Gericht: Oberlandesgericht Hamburg
Beschluss verkündet am 10.03.2004
Aktenzeichen: 5 W 23/04
Rechtsgebiete: ZPO


Vorschriften:

ZPO § 178 Abs. 1
ZPO § 180
Tritt eine Partei im Außenverhältnis im geschäftlichen Verkehr gegenüber Dritten ausschließlich unter einer bestimmten Geschäftsanschrift auf, so können ihr in einem solchen "Geschäftsraum" selbst dann Sendungen wirksam (ersatz)zugestellt werden, wenn sie an dieser Stelle tatsächlich kein Geschäft unterhät und dort nicht anzutreffen ist.
HANSEATISCHES OBERLANDESGERICHT Beschluss

Geschäftszeichen: 5 W 23/04

In dem Rechtsstreit

beschließt das Hanseatische Oberlandesgericht Hamburg, 5. Zivilsenat, am 10. März 2004 durch die Richter Rieger, Dr. Koch, Spannuth:

Tenor:

Die sofortige Beschwerde des Beklagten vom 27.01.2004 gegen den Beschluss des Landgerichts Hamburg vom 08.01.2002 wird zurückgewiesen.

Die Kosten des Beschwerdeverfahrens fallen dem Beklagten nach einem Streitwert von € 25.000.- zur Last.

Gründe:

Die am 27.01.2004 gem. § 569 Abs. 1 ZPO fristgerecht eingelegte sofortige Beschwerde ist zum Teil als unzulässig zu verwerfen, im übrigen ebenfalls unzulässig, zumindest aber als unbegründet zurückzuweisen.

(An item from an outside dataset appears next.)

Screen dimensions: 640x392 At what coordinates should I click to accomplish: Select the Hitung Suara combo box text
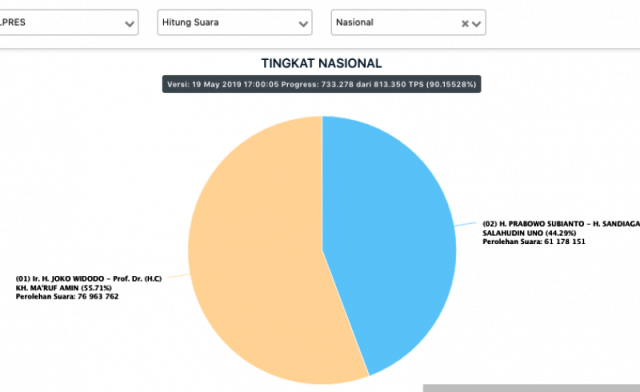click(190, 22)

1. Die sofortige Beschwerde ist unstatthaft und damit unzulässig, soweit sie sich gegen die Ablehnung des Antrags auf einstweilige Einstellung der Zwangsvollstreckung aus dem Versäumnisurteil des Landgerichts Hamburg vom 14.04.2003 wendet. Der insoweit ergangene Beschluss unterliegt keiner Anfechtung, § 707 Abs. 2 Satz 2 ZPO. Eine Abänderung im Beschwerdeverfahren ist ausgeschlossen, die Beschwerde ist insoweit gem. § 572 Abs. 2 Satz 2 ZPO zu verwerfen.

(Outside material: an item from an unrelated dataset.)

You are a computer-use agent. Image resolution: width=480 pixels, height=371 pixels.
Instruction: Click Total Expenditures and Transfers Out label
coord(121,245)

2. Die gegen die Versagung der Wiedereinsetzung in den vorigen Stand wegen der Versäumung der Frist zur Abgabe der Verteidigungsanzeige eingelegte sofortige Beschwerde ist unzulässig. Ein Rechtsschutzbedürfnis des Beklagten, insoweit Wiedereinsetzung in den vorigen Stand gem. § 233 ZPO gewährt zu erhalten, besteht nicht. Selbst wenn die Fristsetzung gem. § 276 Abs. 1 Satz 1 ZPO nicht wirksam erfolgt wäre, könnte der Beklagte die hierdurch eingetretenen Rechtsfolgen nicht durch die beantragte Wiedereinsetzung in den vorigen Stand beseitigen. Denn das Landgericht hatte am 14.04.2003 mangels Verteidigungsanzeige nicht nur ein Versäumnisurteil im schriftlichen Vorverfahren erlassen, sondern dieses Urteil zumindest der Klägerin am 23.04.2003 wirksam zugestellt. Damit war das Urteil existent, unabhängig davon, ob die Zustellung an den Beklagten ebenfalls wirksam erfolgt ist. Auch wenn dem Beklagten Wiedereinsetzung in den vorigen Stand wegen Versäumung der Frist zur Verteidigungsanzeige gewährt würde, hätte dies nach zutreffender Auffassung auf den Bestand des gleichwohl bereits erlassenen Versäumnisurteils keine Auswirkungen (vgl. Zöller-Greger, ZPO, 23. Aufl., § 276 Rdn. 10a). Die hiermit eingetretenen Rechtswirkungen kann der Beklagte nur mit seinem am 26.01.2004 ebenfalls eingelegten Einspruch gegen dieses Urteil zu beseitigen versuchen. Selbst wenn sich für ihn durch dieses Urteil "schwere Rechtsnachteile" ergeben würden, wäre sein Bestreben "an den Anfang des Erkenntnisverfahrens gesetzt" zu werden, ungeeignet, diesen Nachteilen in rechtlich relevanter Weise entgegen zu wirken.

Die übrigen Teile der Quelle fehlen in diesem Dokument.